What to work on:
Transcribe each entry. Change nothing.

Given data:

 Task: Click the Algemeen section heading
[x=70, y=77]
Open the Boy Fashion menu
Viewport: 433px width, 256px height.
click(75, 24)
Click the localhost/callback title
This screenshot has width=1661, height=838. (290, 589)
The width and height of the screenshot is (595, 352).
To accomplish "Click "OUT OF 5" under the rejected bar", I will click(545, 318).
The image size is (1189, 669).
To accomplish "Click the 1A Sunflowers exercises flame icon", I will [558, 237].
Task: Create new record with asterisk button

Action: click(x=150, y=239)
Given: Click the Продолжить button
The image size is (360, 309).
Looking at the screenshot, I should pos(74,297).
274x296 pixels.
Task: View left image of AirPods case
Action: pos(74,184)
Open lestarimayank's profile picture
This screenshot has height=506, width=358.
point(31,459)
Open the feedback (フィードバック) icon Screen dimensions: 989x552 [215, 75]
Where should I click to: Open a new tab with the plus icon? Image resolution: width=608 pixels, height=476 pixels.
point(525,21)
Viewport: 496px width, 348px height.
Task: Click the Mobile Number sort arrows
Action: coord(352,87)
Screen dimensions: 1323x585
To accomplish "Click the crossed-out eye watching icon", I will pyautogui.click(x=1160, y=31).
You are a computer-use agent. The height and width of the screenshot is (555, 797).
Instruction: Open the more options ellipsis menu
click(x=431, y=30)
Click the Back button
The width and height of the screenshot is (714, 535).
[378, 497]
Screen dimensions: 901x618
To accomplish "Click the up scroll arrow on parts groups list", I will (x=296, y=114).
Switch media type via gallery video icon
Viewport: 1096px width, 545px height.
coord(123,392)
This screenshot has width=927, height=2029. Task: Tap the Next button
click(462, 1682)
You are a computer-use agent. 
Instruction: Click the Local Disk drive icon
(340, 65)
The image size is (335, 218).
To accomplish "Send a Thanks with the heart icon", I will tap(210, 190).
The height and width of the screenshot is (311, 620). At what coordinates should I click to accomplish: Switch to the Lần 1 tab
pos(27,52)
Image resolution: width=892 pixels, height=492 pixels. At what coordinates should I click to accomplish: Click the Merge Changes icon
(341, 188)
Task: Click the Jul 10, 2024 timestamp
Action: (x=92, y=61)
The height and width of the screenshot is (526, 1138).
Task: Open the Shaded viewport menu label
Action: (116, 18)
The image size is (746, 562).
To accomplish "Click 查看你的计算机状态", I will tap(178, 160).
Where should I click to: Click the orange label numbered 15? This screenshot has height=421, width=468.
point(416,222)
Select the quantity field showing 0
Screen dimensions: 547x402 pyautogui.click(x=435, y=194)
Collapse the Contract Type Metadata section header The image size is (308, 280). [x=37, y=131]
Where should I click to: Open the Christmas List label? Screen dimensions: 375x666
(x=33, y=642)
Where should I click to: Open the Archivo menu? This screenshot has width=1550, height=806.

Written solution:
 Task: Click the Algemeen section heading
[x=70, y=77]
Open the Boy Fashion menu
Viewport: 433px width, 256px height.
click(75, 24)
Click the localhost/callback title
This screenshot has width=1661, height=838. (290, 589)
The width and height of the screenshot is (595, 352).
To accomplish "Click "OUT OF 5" under the rejected bar", I will click(545, 318).
The image size is (1189, 669).
To accomplish "Click the 1A Sunflowers exercises flame icon", I will [558, 237].
Task: Create new record with asterisk button

Action: click(x=150, y=239)
Given: Click the Продолжить button
The image size is (360, 309).
Looking at the screenshot, I should pos(74,297).
274x296 pixels.
Task: View left image of AirPods case
Action: pos(74,184)
Open lestarimayank's profile picture
This screenshot has height=506, width=358.
point(31,459)
Open the feedback (フィードバック) icon Screen dimensions: 989x552 [215, 75]
Where should I click to: Open a new tab with the plus icon? Image resolution: width=608 pixels, height=476 pixels.
point(525,21)
Viewport: 496px width, 348px height.
Task: Click the Mobile Number sort arrows
Action: coord(352,87)
Screen dimensions: 1323x585
To accomplish "Click the crossed-out eye watching icon", I will pyautogui.click(x=1160, y=31).
You are a computer-use agent. The height and width of the screenshot is (555, 797).
Instruction: Open the more options ellipsis menu
click(x=431, y=30)
Click the Back button
The width and height of the screenshot is (714, 535).
[378, 497]
Screen dimensions: 901x618
To accomplish "Click the up scroll arrow on parts groups list", I will (x=296, y=114).
Switch media type via gallery video icon
Viewport: 1096px width, 545px height.
coord(123,392)
This screenshot has width=927, height=2029. Task: Tap the Next button
click(462, 1682)
You are a computer-use agent. 
Instruction: Click the Local Disk drive icon
(340, 65)
The image size is (335, 218).
To accomplish "Send a Thanks with the heart icon", I will tap(210, 190).
The height and width of the screenshot is (311, 620). At what coordinates should I click to accomplish: Switch to the Lần 1 tab
pos(27,52)
Image resolution: width=892 pixels, height=492 pixels. At what coordinates should I click to accomplish: Click the Merge Changes icon
(341, 188)
Task: Click the Jul 10, 2024 timestamp
Action: (x=92, y=61)
The height and width of the screenshot is (526, 1138).
Task: Open the Shaded viewport menu label
Action: (116, 18)
The image size is (746, 562).
To accomplish "Click 查看你的计算机状态", I will tap(178, 160).
Where should I click to: Click the orange label numbered 15? This screenshot has height=421, width=468.
point(416,222)
Select the quantity field showing 0
Screen dimensions: 547x402 pyautogui.click(x=435, y=194)
Collapse the Contract Type Metadata section header The image size is (308, 280). [x=37, y=131]
Where should I click to: Open the Christmas List label? Screen dimensions: 375x666
(x=33, y=642)
Where should I click to: Open the Archivo menu? This screenshot has width=1550, height=806.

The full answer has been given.